TWO

In Daylight

Amon slumped forward in his chair. He was sitting in a small antechamber within the bowels of Stormhall. His head was in his hands, his elbows on his knees, and he was alternating between covering his face and cupping his ears.

He didn’t think he had the stomach for much more of this. A shrill cry from the larger adjoining room washed over him. His hands shot back to his ears.

Thred’s stomach was far stronger. Far more resistant to this pain and noise than his own. At first, Thred had originally suggested there must have been another way to get the information they needed. Amon regretfully recalled it was himself that first mentioned the method they ended up using. However, Thred didn’t put up much of a fight once the suggestion was made.

The word “torture” still made Amon mildly woozy.

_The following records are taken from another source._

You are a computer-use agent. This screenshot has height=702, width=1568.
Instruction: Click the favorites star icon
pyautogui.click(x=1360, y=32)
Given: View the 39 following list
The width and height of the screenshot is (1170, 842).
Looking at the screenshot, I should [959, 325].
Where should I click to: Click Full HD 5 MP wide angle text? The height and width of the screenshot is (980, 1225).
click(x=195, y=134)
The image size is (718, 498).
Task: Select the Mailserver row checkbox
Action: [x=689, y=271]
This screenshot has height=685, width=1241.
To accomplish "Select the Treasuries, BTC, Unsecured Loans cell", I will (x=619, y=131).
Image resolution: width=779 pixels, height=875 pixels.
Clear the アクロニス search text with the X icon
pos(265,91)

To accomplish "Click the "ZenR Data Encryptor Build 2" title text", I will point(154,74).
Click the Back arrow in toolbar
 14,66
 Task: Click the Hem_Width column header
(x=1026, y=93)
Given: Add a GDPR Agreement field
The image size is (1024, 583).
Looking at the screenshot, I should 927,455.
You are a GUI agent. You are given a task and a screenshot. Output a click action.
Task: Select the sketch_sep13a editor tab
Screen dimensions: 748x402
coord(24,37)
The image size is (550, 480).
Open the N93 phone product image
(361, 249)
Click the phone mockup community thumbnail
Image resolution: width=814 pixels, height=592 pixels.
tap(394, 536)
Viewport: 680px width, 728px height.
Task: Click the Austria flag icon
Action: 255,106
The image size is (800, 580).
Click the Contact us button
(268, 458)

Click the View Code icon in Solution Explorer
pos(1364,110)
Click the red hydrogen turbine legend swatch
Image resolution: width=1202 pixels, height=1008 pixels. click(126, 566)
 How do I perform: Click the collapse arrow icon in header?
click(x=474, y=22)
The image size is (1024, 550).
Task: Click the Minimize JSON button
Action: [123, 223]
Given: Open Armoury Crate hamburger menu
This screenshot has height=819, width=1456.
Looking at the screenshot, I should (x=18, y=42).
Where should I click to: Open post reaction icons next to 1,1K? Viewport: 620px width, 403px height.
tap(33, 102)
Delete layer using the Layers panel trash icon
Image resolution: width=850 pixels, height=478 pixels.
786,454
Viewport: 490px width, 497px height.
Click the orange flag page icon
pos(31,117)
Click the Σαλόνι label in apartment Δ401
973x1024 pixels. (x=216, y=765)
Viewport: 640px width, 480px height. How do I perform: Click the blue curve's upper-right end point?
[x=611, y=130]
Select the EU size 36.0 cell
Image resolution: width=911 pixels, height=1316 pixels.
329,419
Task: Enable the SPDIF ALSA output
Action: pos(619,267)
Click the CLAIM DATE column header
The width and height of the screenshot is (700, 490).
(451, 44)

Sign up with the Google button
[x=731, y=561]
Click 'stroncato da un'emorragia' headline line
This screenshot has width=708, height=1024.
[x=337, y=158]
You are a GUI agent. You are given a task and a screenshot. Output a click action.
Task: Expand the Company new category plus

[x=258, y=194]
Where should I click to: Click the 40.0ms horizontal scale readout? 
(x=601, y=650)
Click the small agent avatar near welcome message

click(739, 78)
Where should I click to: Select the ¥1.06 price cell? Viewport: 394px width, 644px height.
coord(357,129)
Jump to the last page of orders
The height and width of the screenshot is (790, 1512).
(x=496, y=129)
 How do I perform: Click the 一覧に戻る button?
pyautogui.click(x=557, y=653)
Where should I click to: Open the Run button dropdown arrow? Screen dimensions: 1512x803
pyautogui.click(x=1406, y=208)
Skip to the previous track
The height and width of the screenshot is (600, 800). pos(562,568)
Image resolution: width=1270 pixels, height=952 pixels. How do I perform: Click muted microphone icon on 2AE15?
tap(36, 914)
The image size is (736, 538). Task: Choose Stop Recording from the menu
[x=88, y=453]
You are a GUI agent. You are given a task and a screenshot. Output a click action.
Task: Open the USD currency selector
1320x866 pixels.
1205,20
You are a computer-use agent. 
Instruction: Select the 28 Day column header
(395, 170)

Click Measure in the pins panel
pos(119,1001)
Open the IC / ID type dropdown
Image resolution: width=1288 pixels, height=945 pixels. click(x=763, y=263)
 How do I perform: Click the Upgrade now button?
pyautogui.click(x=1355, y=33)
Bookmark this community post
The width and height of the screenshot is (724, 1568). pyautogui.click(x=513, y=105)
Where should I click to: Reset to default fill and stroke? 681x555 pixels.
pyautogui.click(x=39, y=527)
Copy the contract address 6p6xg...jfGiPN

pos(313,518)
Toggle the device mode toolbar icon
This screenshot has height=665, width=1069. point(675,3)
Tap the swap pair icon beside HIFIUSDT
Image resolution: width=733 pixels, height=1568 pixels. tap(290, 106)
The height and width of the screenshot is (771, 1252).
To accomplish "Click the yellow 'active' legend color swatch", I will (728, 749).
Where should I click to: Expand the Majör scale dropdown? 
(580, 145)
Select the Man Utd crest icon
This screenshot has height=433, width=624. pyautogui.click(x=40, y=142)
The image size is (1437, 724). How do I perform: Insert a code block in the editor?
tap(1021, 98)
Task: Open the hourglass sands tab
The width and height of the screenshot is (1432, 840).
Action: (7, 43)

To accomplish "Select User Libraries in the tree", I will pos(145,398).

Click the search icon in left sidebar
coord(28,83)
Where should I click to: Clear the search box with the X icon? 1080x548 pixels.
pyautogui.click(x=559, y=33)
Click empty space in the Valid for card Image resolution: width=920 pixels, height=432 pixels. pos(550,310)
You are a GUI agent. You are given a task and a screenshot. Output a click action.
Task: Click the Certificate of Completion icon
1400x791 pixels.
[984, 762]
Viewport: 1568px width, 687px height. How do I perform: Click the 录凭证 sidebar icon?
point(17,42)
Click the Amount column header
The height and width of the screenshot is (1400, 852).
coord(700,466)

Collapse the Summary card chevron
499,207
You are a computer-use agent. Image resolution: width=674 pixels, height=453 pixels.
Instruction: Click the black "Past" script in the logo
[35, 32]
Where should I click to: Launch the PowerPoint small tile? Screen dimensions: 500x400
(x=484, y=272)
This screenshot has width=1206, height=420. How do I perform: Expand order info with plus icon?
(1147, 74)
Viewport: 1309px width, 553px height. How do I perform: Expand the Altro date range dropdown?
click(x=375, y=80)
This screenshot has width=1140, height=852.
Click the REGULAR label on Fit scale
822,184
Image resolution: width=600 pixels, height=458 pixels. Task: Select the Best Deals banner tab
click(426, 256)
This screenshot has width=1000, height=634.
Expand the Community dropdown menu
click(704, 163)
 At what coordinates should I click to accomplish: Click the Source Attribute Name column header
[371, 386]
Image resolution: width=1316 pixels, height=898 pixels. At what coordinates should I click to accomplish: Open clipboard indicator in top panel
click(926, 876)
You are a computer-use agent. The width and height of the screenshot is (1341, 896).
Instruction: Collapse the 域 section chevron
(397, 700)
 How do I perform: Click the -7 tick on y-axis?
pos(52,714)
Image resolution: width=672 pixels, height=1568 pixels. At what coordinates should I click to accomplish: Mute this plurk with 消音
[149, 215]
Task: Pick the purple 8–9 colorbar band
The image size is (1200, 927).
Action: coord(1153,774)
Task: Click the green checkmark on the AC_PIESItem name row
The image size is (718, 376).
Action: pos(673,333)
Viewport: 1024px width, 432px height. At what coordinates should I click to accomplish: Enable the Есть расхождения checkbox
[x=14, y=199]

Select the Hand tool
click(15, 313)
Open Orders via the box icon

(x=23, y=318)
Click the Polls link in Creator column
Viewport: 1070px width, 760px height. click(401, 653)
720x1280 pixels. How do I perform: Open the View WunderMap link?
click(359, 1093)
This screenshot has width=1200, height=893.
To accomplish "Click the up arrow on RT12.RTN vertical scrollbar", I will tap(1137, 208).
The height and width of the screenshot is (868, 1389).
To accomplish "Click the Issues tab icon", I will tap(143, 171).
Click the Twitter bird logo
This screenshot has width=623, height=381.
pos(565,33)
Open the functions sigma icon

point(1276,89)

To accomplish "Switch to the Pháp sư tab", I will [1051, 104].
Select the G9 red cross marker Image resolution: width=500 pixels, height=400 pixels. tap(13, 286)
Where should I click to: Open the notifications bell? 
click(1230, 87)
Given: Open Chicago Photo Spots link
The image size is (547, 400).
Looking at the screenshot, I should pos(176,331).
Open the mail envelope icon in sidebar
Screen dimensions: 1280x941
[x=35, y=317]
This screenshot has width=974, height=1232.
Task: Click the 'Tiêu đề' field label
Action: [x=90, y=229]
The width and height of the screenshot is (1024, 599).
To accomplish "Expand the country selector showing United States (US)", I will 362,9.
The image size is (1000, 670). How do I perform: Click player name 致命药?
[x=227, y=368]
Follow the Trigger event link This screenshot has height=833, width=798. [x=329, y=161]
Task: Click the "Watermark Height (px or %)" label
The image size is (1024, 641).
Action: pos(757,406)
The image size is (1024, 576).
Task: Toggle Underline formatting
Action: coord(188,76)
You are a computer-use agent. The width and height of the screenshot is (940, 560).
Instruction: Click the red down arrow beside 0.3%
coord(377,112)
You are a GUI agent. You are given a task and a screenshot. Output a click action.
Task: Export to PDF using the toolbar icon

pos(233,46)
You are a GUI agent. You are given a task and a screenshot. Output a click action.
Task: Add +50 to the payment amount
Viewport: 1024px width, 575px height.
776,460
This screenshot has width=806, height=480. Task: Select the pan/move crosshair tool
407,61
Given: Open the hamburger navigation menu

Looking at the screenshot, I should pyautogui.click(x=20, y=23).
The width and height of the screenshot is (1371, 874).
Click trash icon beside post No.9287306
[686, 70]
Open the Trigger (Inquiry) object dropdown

Thred, while a slow starter, soon took to his assignment with a scalding zeal and a white-hot poker. He now looked for all the world as if his skills were well-honed from practice. It was wrenching watching him work. Amon’s nerves couldn’t withstand the pure assault of watching and hearing Thred work on the man. It had taken the briefest moment to discover it was best for him to wait outside. So, he was here, sitting in the antechamber.

Another scream slashed the air followed by several rapid barks and a few cries for mercy. Hiding in the next room wasn’t much better as it turned out.

Amon straightened in his ladder-back chair and put his head back against the wall. His eyes stared at — No, his eyes stared through, straight through, the rough ceiling. He imagined it pressing lower and lower toward his head. Confining him. Stifling him. How long could this go on?

No, he had to stop it.

He inhaled deeply, pulled his eyes from the ceiling, and stood. He steeled himself to walk into the newly reconstructed, iron-scattered torture chamber. This would not have gone on this long if there was anything left to find out. It was plain now. His information had been wrong.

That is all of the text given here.